Lo anterior sugiere que cuando un opositor en un país con un régimen autoritario es tildado de fascista o nazi, éste tiende a expresar su rechazo, mostrándose partidario del otro extremo: no se reconoce la moderación No se acepta que no se trata de escoger entre polos opuestos igualmente despóticos. Ahora, la historia se repite: los partidarios del populismo, ven a todo opositor como neoliberal, vende patria, enemigo del pueblo, oligarca, etc., llegando a acusarlos de fascistas. Son sus enemigos; no tienen adversarios.
Ese es el mundo de quienes afirman que solo hay extremos, cuando resumen su acción política a “estás con nosotros o eres nuestro enemigo”. Nada los aparta de ese encierro mental y se pierden en un laberinto de verdades a medias y en francas mentiras. Nada de lo que surja en el otro bando para ellos es bueno. Y cuando algunos se percatan que hay otros caminos sensatos, les cae la persecución.
La tozudez de los que piensan en un régimen eterno, con caudillos irremplazables, están condenandos a corroerse también por dentro. No son pocos los arrepentidos, unos por cálculo y otros por convicción, y no solo por los ostensibles errores de un régimen abiertamente pensado para perdurar eternamente.
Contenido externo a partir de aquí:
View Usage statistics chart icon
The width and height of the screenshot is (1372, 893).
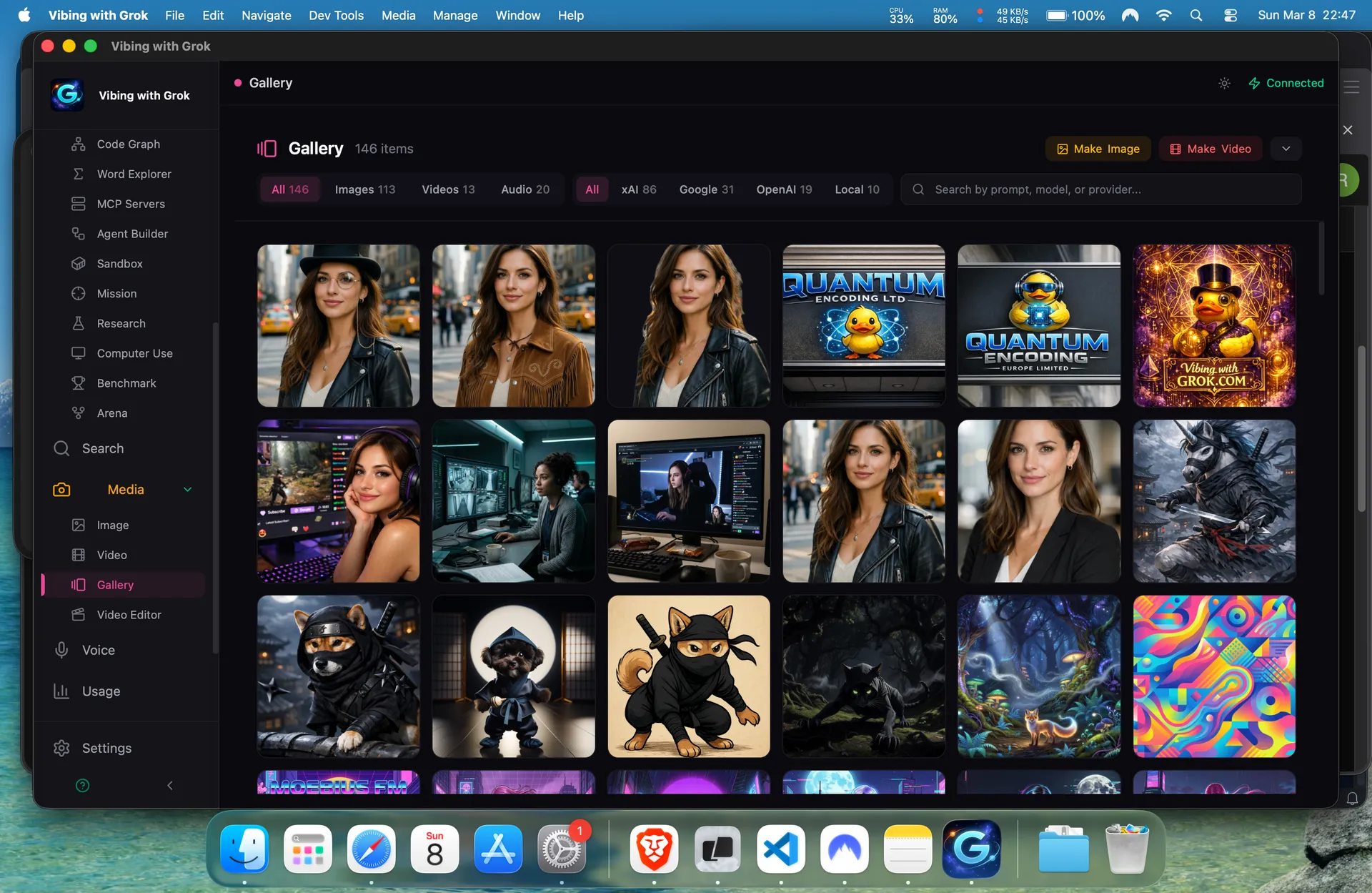click(63, 691)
Claro está que los ciudadanos que caen en cuenta de que están en el lado equivocado, se dispersan y se refugian en otras opciones. Algunos moderan su extremismo original y otros lo llevan al límite abrazando opciones ideológicas diametralmente opuestas a la sensatez. Entonces surge el desbande del extremismo, lo que puede llegar a ser el principio y el fin de un régimen despótico.
Vivir con la ilusión de que nunca va a cambiar un régimen es una ceguera que afecta a los seguidores de los autócratas. Y cuando llega el fin de su predominio, algunos se resisten al cambio de orientación resuelta por el pueblo y, con delirio y obcecación, se reagrupan sin reconocer que el justo medio es el que resulta de la moderación y la sensatez. Esto tiene que ver con la democracia y la tolerancia, como caminos hacia la paz ciudadana y la justicia.